Next Time, It Can Be Worse

  1. Why we can't stop terrorists and
    How future attacks may be more dangerous.

    The attack on New York and Washington D.C. was carefully thought through. It avoided all the usual defenses by using novel tactics. For example, there need have been no breaches of airport security: unarmed ticket-holders got on airplanes. They needn't have had even the simplest of physical weapons: A bomb threat suffices. Their weapons consisted of a plan and the will to carry it out. This particular tactic is unlikely to be repeated, we don't need to guard against it. It is the next plan we must defeat in advance, but it may be impossible.

    There are avenues of attack available to relatively poor, armyless terrorist groups that are both more lethal -- far more lethal -- and harder to defend against than the horrifying crashing of passenger-laden airliners into buildings. One such path became real on South Uist Island in the Outer Hebrides, off the west coast of Scotland in the summer of 1998. On that blustery day, a group of men huddled around a van, jacketed against the 25-knot wind. The persistent whistling of the gale would cover any sound the aircraft's engine might make; they would see it-if they saw it at all-before they would hear it. And it was already overdue on a potentially historic flight.

    The small, single-engine aircraft was attempting the first solo flight across the Atlantic. Brown and Alcock were the first to fly across the Atlantic; they shared in piloting their Vickers Vimy. Lindbergh earned fame by doing it with one pilot. This plane was flying itself from one side of the ocean to a particular spot on the other side with no pilot at all: "We" had become "It". Instead of a compass and stars to steer by, it had a microprocessor and a Global Positioning System (GPS) receiver. The men who had built the craft were interested in meteorological research, but if they succeeded, they would also unwittingly demonstrate the futility of president Bush's National Missile Defense program (NMD), as well as any anti-terrorism measures except direct spying within the terrorist organizations. Just as the Germans easily drove around France's Maginot line, an impenetrable thicket of defensive bunkers, this small plane would barely be noticed, much less brought down, by anything the Defense Department has in its armamentarium.

    It is not unprecedented for small planes to penetrate where bombers cannot go. In 1987, Mathias Rust was able to land a small Cessna on the Kremlin's Red Square by flying low enough not to trigger Russian defense warnings (the Cessna is made of metal, with a solid radar signature). Inexpensive, two-person kit aircraft of even smaller sizes are available today, built with fabric-covered wooden frames and tiny one- or two-cylinder engines. They do not have the kind of radar signature that the military associates with an attack, and it is not difficult to apply some stealth techniques to diminish their radar visibility further. Compared to a jet, their infrared emissions are negligible; heat-seeking detectors would not see them. And these tiny airplanes look anything but threatening - scramble some jets after an intruder; will they be looking for a rag-covered homebuilt?
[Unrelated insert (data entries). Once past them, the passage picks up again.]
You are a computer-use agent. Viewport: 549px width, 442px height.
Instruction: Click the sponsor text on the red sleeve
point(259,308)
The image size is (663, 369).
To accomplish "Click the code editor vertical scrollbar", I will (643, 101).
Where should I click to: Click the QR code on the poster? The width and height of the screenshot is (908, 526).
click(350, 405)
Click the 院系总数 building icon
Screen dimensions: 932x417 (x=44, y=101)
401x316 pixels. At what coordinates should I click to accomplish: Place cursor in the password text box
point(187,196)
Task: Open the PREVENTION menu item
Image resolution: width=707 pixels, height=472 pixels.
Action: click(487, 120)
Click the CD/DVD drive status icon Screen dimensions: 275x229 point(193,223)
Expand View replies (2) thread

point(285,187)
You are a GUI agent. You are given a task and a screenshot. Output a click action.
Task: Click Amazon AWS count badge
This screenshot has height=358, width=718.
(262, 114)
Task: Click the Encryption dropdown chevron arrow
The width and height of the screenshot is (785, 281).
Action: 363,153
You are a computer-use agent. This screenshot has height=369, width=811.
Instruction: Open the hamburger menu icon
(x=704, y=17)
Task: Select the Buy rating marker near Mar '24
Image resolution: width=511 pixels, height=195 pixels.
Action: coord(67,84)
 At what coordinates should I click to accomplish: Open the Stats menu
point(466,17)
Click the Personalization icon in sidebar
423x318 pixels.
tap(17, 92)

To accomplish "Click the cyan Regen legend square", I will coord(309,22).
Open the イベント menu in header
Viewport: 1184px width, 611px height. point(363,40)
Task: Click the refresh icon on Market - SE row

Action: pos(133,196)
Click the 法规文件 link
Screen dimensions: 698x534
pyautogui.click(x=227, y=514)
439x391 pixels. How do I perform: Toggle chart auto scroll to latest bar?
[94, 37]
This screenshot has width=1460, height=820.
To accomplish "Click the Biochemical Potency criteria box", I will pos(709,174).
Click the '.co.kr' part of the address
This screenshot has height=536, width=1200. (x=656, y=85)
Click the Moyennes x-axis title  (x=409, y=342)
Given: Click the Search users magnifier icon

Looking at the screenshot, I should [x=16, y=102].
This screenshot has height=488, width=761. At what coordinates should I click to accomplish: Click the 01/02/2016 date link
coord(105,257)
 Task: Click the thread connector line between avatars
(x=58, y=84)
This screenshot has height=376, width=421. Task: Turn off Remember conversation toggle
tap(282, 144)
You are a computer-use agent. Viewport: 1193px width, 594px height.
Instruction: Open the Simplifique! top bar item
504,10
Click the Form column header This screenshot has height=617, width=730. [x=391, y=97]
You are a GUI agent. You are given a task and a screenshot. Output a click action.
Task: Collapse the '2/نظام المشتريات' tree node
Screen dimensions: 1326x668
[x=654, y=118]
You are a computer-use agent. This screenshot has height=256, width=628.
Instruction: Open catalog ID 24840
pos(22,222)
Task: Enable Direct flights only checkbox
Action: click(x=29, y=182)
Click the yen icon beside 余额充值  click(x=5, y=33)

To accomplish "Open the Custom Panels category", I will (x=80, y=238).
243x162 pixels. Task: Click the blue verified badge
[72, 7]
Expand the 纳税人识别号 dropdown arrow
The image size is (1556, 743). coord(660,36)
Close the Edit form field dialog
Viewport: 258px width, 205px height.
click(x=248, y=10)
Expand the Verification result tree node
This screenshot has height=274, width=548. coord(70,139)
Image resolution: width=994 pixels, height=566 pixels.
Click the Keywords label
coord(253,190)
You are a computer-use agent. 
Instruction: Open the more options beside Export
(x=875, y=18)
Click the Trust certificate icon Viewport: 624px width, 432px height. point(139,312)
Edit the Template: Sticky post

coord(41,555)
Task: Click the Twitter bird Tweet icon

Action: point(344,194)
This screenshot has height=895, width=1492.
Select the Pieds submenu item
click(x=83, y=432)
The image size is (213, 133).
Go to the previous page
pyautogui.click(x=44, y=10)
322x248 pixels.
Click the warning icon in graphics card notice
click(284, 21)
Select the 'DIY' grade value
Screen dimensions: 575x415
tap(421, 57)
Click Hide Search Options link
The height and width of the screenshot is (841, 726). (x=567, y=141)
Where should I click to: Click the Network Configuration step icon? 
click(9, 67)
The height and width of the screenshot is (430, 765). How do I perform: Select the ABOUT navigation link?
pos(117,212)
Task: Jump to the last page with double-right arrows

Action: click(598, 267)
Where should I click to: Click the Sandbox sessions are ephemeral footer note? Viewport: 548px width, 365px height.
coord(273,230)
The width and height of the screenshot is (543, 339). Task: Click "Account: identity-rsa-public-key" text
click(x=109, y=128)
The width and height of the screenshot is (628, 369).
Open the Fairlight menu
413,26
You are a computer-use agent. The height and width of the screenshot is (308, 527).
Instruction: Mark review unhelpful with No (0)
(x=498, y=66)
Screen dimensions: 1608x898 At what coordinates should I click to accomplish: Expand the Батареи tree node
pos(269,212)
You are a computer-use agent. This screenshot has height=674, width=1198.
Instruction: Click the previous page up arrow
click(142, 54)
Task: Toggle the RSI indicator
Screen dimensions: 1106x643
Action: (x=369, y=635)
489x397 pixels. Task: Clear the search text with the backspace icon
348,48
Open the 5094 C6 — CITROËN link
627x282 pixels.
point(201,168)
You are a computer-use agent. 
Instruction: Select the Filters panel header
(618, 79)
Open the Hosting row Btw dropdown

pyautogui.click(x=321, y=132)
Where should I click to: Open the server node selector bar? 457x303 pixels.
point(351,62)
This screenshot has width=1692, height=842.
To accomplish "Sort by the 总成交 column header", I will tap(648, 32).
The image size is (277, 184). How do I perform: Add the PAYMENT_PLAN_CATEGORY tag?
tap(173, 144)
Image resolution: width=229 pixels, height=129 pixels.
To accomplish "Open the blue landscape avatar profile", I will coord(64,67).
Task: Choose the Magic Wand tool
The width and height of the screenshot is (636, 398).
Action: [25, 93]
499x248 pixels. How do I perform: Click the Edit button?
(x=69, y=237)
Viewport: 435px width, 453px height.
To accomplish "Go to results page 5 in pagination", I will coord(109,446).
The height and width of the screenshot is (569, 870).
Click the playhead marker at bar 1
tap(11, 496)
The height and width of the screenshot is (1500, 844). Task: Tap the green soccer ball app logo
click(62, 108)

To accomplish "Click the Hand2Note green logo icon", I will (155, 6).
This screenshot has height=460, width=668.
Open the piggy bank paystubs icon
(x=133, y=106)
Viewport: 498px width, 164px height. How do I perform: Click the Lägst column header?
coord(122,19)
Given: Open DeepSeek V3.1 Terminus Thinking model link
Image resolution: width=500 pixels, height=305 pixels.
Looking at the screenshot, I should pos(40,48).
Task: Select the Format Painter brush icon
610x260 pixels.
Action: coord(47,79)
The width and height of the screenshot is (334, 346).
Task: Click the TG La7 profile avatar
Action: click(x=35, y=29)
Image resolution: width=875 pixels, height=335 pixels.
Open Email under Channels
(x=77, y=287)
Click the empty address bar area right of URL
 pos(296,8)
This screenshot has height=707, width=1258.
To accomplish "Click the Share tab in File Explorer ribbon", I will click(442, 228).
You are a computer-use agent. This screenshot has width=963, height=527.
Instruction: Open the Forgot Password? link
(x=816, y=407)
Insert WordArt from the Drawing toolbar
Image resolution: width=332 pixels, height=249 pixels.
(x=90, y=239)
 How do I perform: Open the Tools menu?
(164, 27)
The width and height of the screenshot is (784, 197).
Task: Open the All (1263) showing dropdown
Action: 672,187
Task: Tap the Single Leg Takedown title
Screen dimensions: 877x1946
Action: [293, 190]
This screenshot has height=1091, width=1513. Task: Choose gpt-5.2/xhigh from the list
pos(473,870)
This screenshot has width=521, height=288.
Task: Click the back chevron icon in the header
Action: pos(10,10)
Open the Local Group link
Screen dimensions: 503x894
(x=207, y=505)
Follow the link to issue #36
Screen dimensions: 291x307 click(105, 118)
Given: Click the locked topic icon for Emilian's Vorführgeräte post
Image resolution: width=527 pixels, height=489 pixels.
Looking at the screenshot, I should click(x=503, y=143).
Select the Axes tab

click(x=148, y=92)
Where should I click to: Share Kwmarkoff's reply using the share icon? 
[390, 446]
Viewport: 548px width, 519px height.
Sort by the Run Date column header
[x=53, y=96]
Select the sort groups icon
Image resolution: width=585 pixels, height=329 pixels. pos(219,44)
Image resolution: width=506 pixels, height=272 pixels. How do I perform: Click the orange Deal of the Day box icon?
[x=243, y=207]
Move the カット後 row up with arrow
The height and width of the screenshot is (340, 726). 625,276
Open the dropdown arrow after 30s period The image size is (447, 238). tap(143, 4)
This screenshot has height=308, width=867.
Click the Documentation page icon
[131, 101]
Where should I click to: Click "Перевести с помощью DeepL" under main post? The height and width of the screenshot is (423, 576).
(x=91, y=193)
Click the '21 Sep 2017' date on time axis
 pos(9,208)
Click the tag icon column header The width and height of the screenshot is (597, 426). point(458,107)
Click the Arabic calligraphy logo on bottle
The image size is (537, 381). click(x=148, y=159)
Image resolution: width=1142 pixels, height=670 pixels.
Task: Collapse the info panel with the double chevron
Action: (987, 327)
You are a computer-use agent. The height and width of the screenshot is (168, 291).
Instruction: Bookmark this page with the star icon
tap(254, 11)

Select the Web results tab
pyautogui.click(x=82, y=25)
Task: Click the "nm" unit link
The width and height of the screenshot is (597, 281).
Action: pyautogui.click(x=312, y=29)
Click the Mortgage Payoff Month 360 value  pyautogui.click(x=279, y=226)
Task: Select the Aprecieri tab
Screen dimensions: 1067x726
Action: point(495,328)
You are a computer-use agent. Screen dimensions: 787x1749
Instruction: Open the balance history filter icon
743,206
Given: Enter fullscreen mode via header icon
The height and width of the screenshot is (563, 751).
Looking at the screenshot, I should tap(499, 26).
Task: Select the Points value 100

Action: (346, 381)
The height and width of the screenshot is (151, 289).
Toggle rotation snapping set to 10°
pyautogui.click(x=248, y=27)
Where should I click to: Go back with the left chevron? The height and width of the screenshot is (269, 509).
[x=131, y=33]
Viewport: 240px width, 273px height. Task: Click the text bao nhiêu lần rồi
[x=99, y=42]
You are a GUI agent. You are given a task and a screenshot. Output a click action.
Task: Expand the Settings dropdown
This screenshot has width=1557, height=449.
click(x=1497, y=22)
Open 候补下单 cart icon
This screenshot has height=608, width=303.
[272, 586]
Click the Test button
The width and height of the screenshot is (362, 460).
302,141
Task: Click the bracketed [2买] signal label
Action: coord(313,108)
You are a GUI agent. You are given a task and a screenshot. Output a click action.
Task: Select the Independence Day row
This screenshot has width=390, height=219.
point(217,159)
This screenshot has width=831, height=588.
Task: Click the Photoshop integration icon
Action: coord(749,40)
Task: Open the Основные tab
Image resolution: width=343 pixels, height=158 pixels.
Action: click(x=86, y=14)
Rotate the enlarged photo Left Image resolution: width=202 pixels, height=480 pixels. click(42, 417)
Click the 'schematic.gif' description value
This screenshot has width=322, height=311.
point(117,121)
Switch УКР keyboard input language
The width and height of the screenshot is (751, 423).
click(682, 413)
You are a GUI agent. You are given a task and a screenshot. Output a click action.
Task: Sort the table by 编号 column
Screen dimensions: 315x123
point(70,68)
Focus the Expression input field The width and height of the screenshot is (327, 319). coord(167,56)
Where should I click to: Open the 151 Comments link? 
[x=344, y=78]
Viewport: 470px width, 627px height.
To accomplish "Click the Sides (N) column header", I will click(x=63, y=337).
    Yet, put a suitcase-size atomic bomb in one of the seats and you could wipe out a city with a home-built, low-tech aircraft. I note that Pakistan has the bomb and supports the Taliban in Afghanistan. The Taliban protect Osama bin Laden. No bomb? Carry a few pounds of Sarin nerve gas. But the range of these planes is limited. The pilot is a liability.

    The plane that was struggling across the Atlantic was the brainchild of the Insitu Group, led by Dr. Tad McGreer. Named "Laima" after the Latvian goddess of good fortune, it was small and, by Defense Department standards, cheap. Light enough at under 30 pounds to be held up by one human arm, it used a wing manufactured for a model glider. In fact, many model airplanes are larger and heavier. You can loft a small atomic bomb with readily available model aircraft engines.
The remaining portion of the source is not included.